Our route took us west on US 64, headed back toward Rosman. However, before reaching Rosman we turned onto rural roads that would take us to Sassafras the back way. Our route took us past the wedding venue for our niece Lauren’s wedding back in 2013. Along the way, though, we were treated to a spectacular complete double rainbow.
We reached the overlook for Sassafras just as another deluge hit. This time there was booming thunder and lightning. Even though we missed a sunset, perhaps a storm on a mountaintop was more appropriate for an X-Files themed event.
Speaking of X-Files, all along the trip Laura and I had been working on the quiz. When we got to Sassafras we all sat in our cars in the rain as Bill read the answers over the radio and we checked our work. There was a tie for the winner spot at 30 points. Laura and I tied with another group for second place at 17 points. Bill braved the weather long enough to step out and get a shot of the cars in the rain on Sassafras.
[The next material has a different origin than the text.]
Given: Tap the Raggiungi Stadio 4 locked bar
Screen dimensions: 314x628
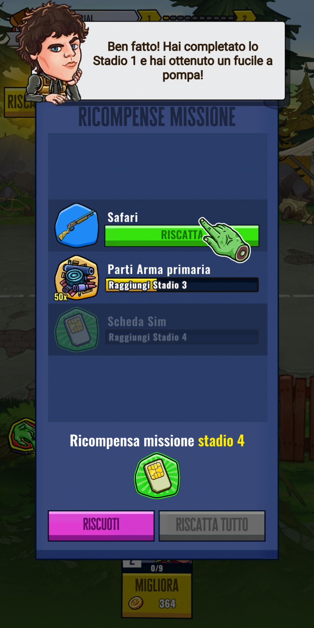Looking at the screenshot, I should [x=182, y=337].
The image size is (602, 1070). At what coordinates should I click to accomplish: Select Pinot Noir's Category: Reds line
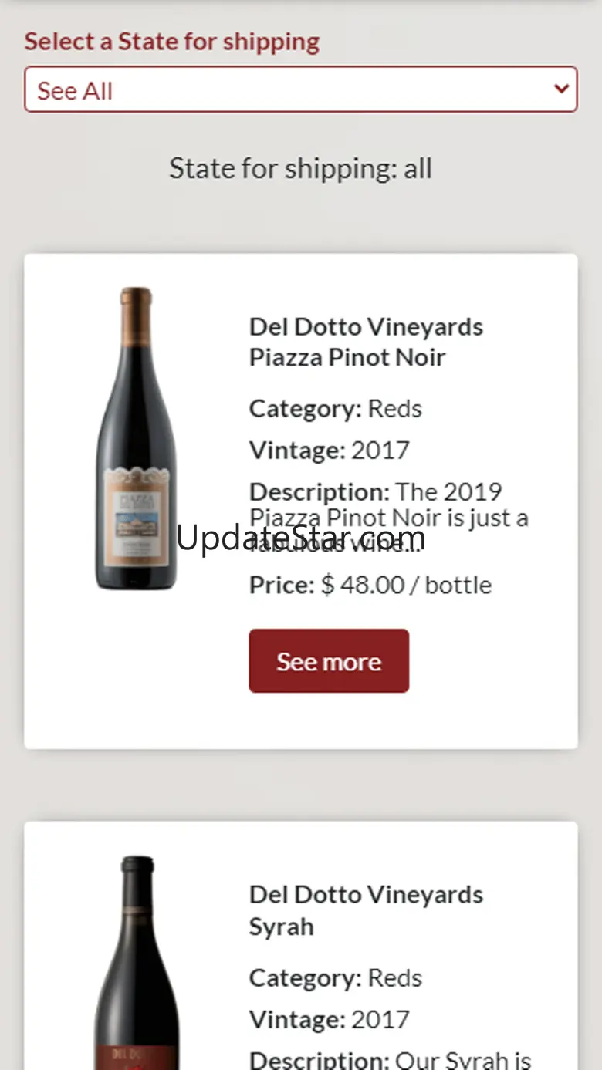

We made our way back home slowly. It was dumping the entire time, and we were worn out. We spotted some of our group along the way home, and it was nice to chat and check in with them via radio as we drove. I realized that the FRS radios were an absolute necessity. If you’re going to go on one of these trips, you MUST have one. It would have avoided some of the problems we had early on during run.
It had been a great day, despite the rain. Bill and Mary Lou Hightower had done a spectacular job putting together the expedition, and I greatly appreciate their hard work. More importantly, Laura had a good time, and I think we’ll be doing more of these.